5. Negative Externality on Service Level across Priority Classes: Evidence from a Radiology Workflow Platform. With T. Chan, N. Howard, B. Quiroga and G. Romero. Journal of Operations Management, 69(8): 1257-1281.
Finalist at CORS Student Paper Competition, Open Category, 2020
Accepted for oral presentation at EC 2021 Workshop on Operations of People-Centric Systems
Supported by Sandra Rotman Centre for Health Sector Strategy Grant (15000 CAD)
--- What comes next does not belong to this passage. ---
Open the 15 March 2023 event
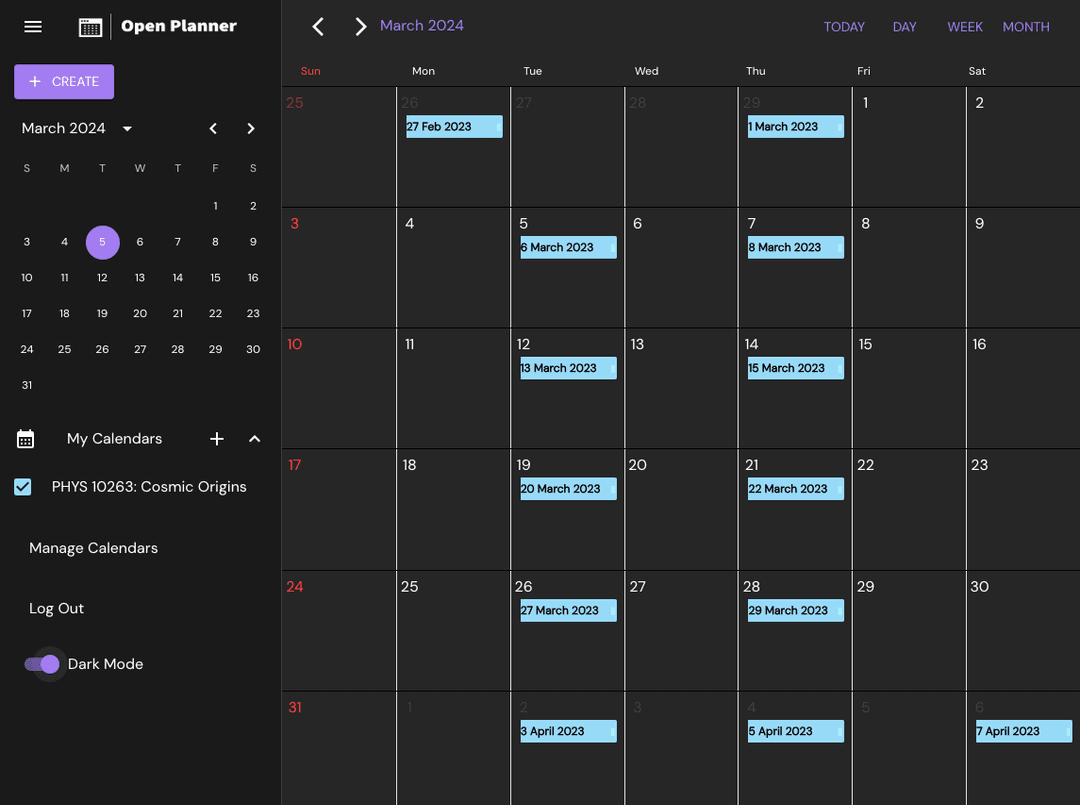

Press coverage: https://theimagingwire.com/newsletter/radiology-cherry-picking/
Piece-rate compensation schemes, where workers are paid for each completed task regardless of the time spent on it, are common in practice. Detecting a potential negative impact on firm performance associated with their use adds to the literature on the challenges of piece-rate compensation schemes. We study a radiology workflow platform that connects off-site radiologists with hospitals. These radiologists select tasks from a common pool, and the service level is characterized by meeting priority-specific turnaround time targets. However, imbalances between pay and workload of different tasks could result in higher priority tasks with low pay relative to workload receiving poorer service than low priority tasks. Using a large dataset, we investigate whether low-priority tasks with a high pay-to-workload ratio have a shorter turnaround time. Then, using the same approach, we investigate whether having many low-priority tasks with high pay-to-workload increases the turnaround time and probability of delay of higher priority tasks. We show that turnaround time is decreasing in pay-to-workload for lower priority tasks, whereas it is increasing in workload for high priority tasks. More importantly, we find evidence of a spillover effect: Having many economically attractive tasks with low priority can lead to longer turnaround times for higher priority tasks, increasing the likelihood that those tasks are delayed. Our results suggest that organizations, where workers have task discretion from a common pool, need to carefully align their piece-rate compensation scheme with the workload of each task. Imbalances may lead to a degradation in the system service level provided to time-sensitive customers.
Published Papers (Pre-PhD)
A multitasking continuous time formulation for short-term scheduling of operations in multipurpose plants. Computers & Chemical Engineering 97: 135-146 (2017).
A Computational Study of Continuous and Discrete Time Formulations for a Class of Short-Term Scheduling Problems for Multipurpose Plants. Industrial & Engineering Chemistry Research 56 (31): 8940–8953 (2017).